Adding carbon black (CB) particles to elastomeric polymers is essential to the successful industrial use of rubber in many applications, and the mechanical reinforcing effect of CB in rubber has been studied for nearly 100 years. Despite these many decades of investigations, the origin of stiffness enhancement of elastomers from incorporating nanometer-scale CB particles is still debated. It is not universally accepted whether the interactions between polymer chains and CB surfaces are purely physical adsorption or whether some polymer–particle chemical bonds are also introduced in the process of mixing and curing the CB-filled rubber compounds. We review key experimental observations of rubber reinforced with CB, including the finding that heat treatment of CB can greatly reduce the filler reinforcement effect in rubber. The details of the particle morphology and surface chemistry are described to give insights into the nature of the CB–elastomer interfaces. This is followed by a discussion of rubber processing effects, the influence of CB on crosslinking, and various chemical modification approaches that have been employed to improve polymer–filler interactions and reinforcement. Finally, we contrast various models that have been proposed for rationalizing the CB reinforcement of elastomers.
Carbon black is a highly engineered form of carbon widely used in paints as paint carbon black, coatings and inks to achieve a spectrum ranging from gray to deep black. Over the time, the properties of carbon black pigment have been modified to achieve required properties in the final product, such as increased tinting strength, improved the level of jetness or blue undertone and conductivity.
Explore the different carbon black production processes and the properties to consider while selecting the right carbon black for your formulations.
Properties and End-uses of Carbon Black
Carbon black is used in many products and articles we use and see around us on a daily basis, such as: rubbers, plastics, coatings, tires, ink carbon clack.
Thus, the requirements for the carbon black are different for each application and influence the specific properties in the final application.
For the coating carbon blacks market, there is a wide range of carbon black grades available. This can make it difficult to choose the most suitable carbon black for your final application. For example, when aiming for automotive paint with a blue undertone, the carbon black of choice will have a high jetness. However, normally these types of carbon black grades are the most difficult to disperse correctly into the desired particle size.
The carbon black producers are addressing these issues by developing specialty carbon black grades that have been surface-modified and/or are pre-treated to overcome these difficulties.
How Carbon Black is Produced?
The properties of the carbon black are influenced by the method of preparation. The different processes used for channel carbon black production are discussed below.
Recovered carbon black or (r)CB is a fast-expanding market. Recovered high purity carbon black is obtained through the pyrolysis process of end-of-life tires. The importance of companies in the production and use of recovered carbon black is three-fold:
In a typical car tire, up to 15 different types of conductive carbon blacks can be used, each attributing to the different properties required. This blend of environmental carbon blacks will then also be the make-up of the final (r)CB composition. Besides tires, other sources that can be used are rubber conveyor belts or other technical rubber products.
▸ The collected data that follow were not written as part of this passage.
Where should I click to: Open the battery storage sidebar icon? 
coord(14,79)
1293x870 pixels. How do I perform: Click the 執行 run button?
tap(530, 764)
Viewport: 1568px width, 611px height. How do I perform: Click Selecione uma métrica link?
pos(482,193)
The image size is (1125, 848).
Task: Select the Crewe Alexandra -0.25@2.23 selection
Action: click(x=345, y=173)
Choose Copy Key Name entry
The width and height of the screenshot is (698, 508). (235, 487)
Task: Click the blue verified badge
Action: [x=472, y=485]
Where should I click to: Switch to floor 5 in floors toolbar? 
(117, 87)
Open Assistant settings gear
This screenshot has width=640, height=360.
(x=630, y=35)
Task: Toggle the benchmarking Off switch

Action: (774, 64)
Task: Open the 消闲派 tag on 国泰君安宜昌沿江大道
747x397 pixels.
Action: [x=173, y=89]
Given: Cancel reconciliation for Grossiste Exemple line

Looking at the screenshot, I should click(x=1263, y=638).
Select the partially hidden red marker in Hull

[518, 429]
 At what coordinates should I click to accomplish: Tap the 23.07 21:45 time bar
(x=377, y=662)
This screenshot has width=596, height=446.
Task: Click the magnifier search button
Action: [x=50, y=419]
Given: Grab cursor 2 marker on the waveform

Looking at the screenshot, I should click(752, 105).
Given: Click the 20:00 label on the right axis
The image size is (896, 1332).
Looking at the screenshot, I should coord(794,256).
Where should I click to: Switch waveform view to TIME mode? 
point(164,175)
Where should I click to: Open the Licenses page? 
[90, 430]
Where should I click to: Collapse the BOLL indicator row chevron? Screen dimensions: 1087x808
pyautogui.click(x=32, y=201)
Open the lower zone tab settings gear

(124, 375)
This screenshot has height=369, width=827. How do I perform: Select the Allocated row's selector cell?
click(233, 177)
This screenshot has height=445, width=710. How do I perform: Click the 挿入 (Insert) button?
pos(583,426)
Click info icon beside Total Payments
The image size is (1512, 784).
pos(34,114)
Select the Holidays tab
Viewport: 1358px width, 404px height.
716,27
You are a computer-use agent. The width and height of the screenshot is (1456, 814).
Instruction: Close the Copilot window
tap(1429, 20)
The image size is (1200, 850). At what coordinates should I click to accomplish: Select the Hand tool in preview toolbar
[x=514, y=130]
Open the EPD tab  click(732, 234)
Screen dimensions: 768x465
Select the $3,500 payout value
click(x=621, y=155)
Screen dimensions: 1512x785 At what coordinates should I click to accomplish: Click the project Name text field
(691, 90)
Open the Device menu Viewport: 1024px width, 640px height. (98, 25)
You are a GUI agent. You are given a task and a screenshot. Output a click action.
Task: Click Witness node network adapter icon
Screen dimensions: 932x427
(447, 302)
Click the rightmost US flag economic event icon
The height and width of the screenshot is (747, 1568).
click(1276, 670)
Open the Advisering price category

The main differences in the properties of recovered carbon black are:
The ash content is higher for (r)CB caused by the fillers being used in tire production.
A blend of rubber carbon black properties as a result of the carbon black used in the tire.
Residual hydrocarbons on the carbon black surface, depending on the quality of the pyrolysis process.
To understand how the properties of (r)CB influence the final applications and to know which plastic carbon black is used in which category, we need to understand the fundamental differences between the available carbon blacks.